[[ Records for the exercise open ]]

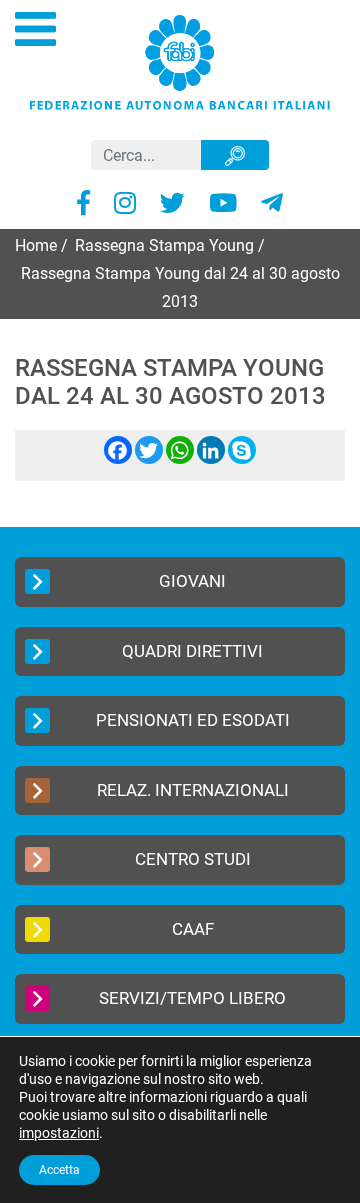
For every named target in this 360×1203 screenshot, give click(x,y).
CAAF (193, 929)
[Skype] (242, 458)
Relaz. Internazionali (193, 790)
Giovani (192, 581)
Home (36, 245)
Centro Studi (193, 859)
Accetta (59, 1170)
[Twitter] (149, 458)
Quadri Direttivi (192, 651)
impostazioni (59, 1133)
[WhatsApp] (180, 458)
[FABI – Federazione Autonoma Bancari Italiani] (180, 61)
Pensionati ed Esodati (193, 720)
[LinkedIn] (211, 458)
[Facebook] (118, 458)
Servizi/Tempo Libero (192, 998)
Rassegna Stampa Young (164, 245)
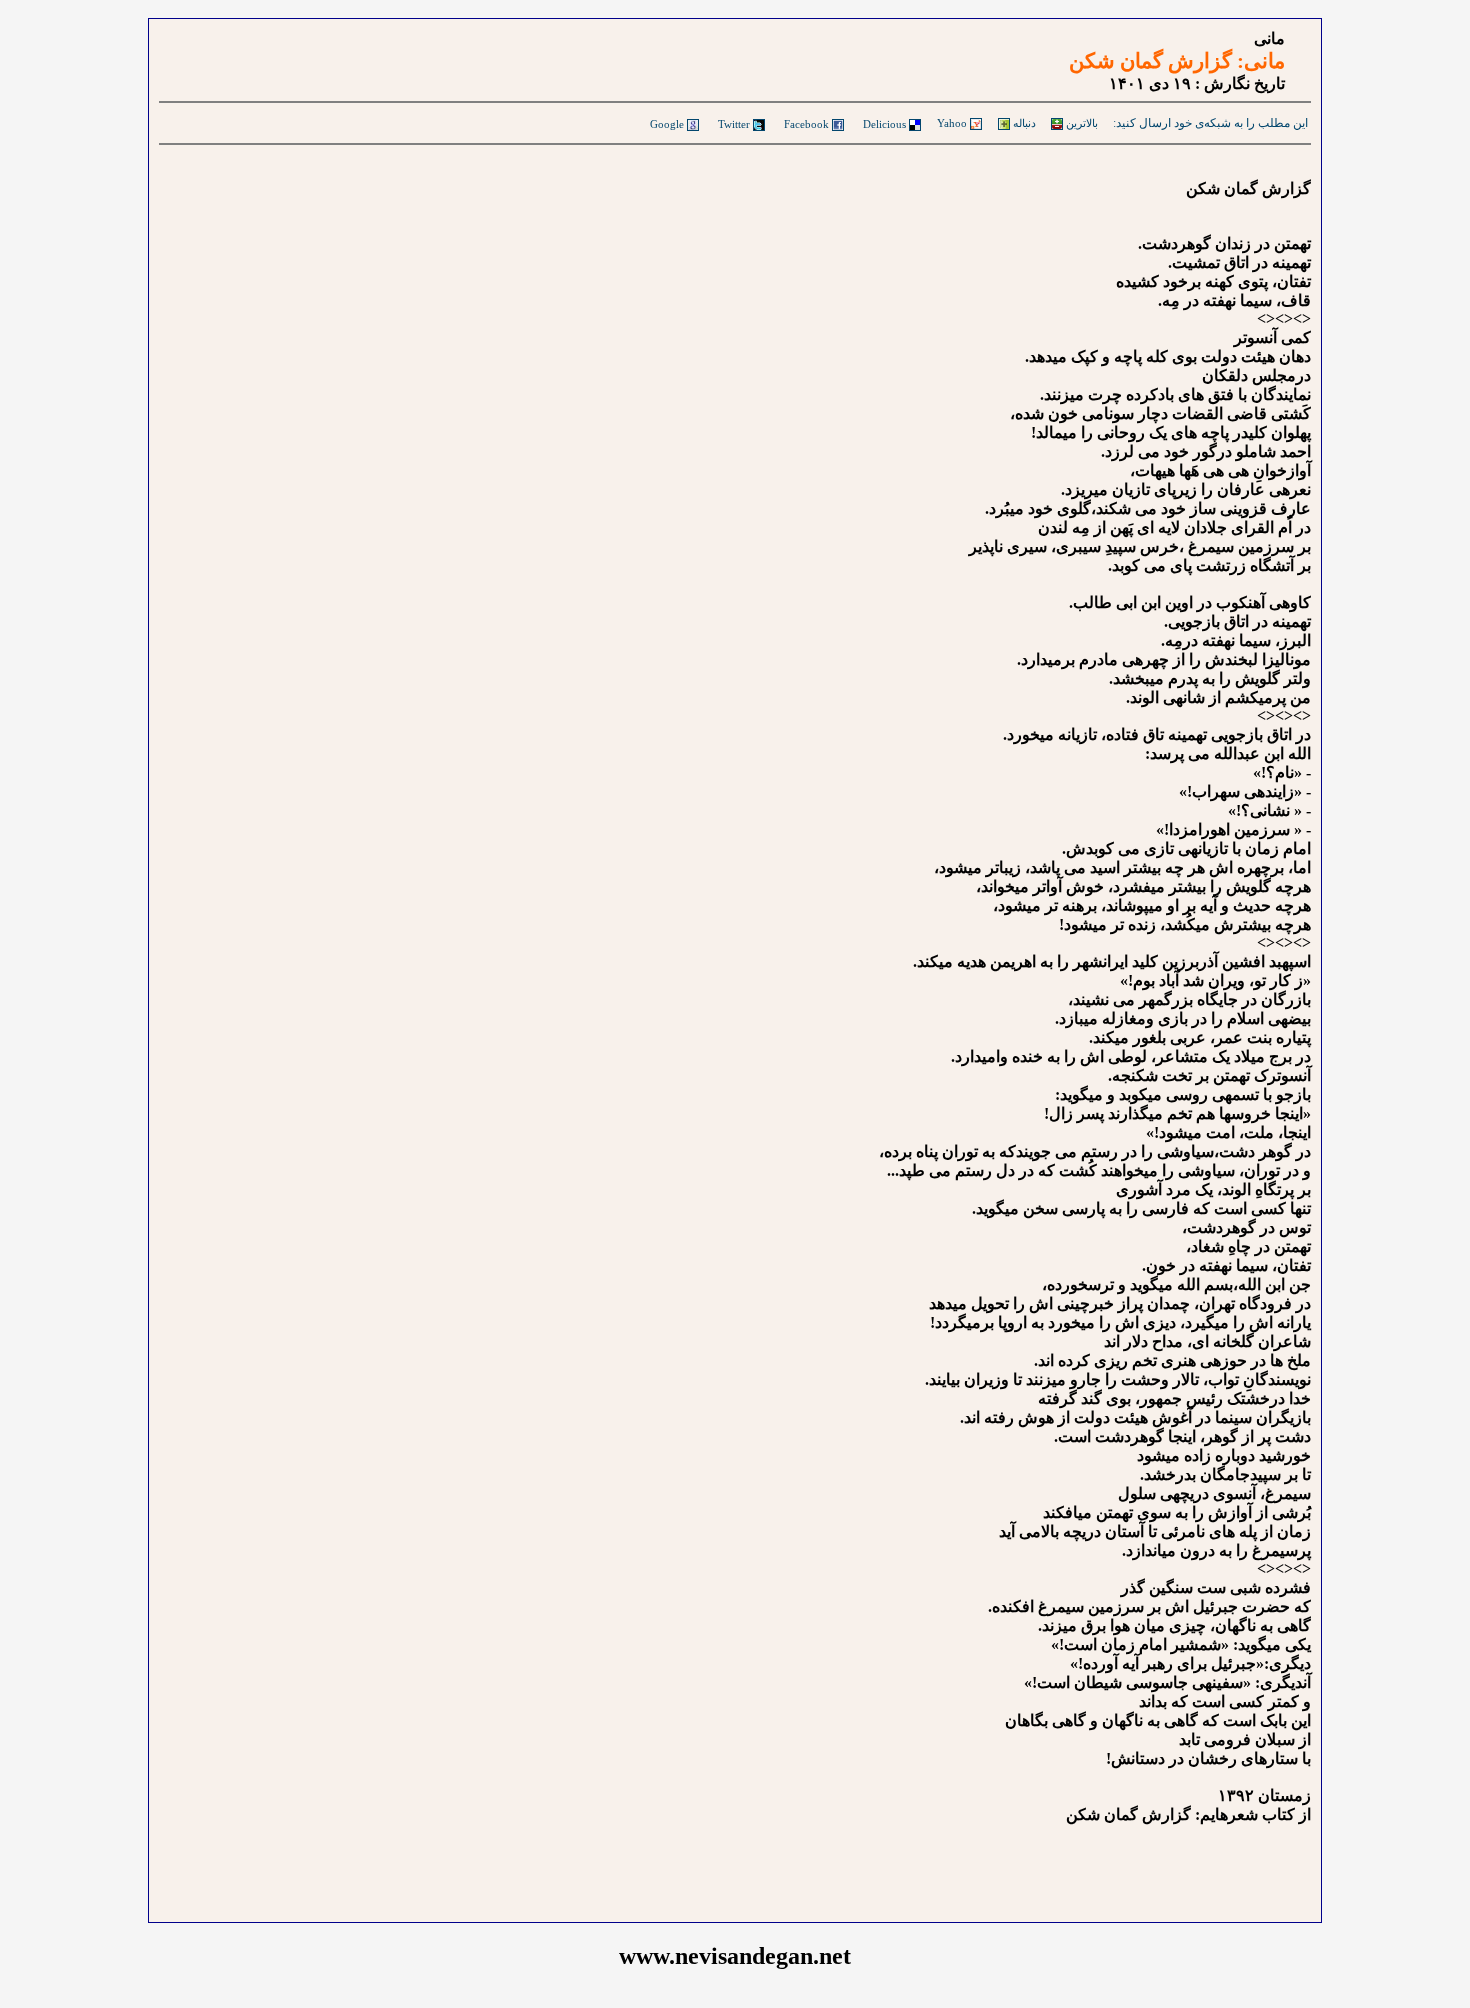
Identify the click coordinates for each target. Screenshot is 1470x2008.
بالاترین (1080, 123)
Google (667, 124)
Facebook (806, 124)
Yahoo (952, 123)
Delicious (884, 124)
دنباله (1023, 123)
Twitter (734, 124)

[[ Records for the exercise closed ]]

* **Problem**: The answer must match the entries above line for line, with the pictures dropped.

* **Answer to the exercise**:
For every named target in this 360×1203 screenshot, give click(x,y).
CAAF (193, 929)
[Skype] (242, 458)
Relaz. Internazionali (193, 790)
Giovani (192, 581)
Home (36, 245)
Centro Studi (193, 859)
Accetta (59, 1170)
[Twitter] (149, 458)
Quadri Direttivi (192, 651)
impostazioni (59, 1133)
[WhatsApp] (180, 458)
[FABI – Federazione Autonoma Bancari Italiani] (180, 61)
Pensionati ed Esodati (193, 720)
[LinkedIn] (211, 458)
[Facebook] (118, 458)
Servizi/Tempo Libero (192, 998)
Rassegna Stampa Young (164, 245)
Identify the click coordinates for each target. Screenshot is 1470x2008.
بالاترین (1080, 123)
Google (667, 124)
Facebook (806, 124)
Yahoo (952, 123)
Delicious (884, 124)
دنباله (1023, 123)
Twitter (734, 124)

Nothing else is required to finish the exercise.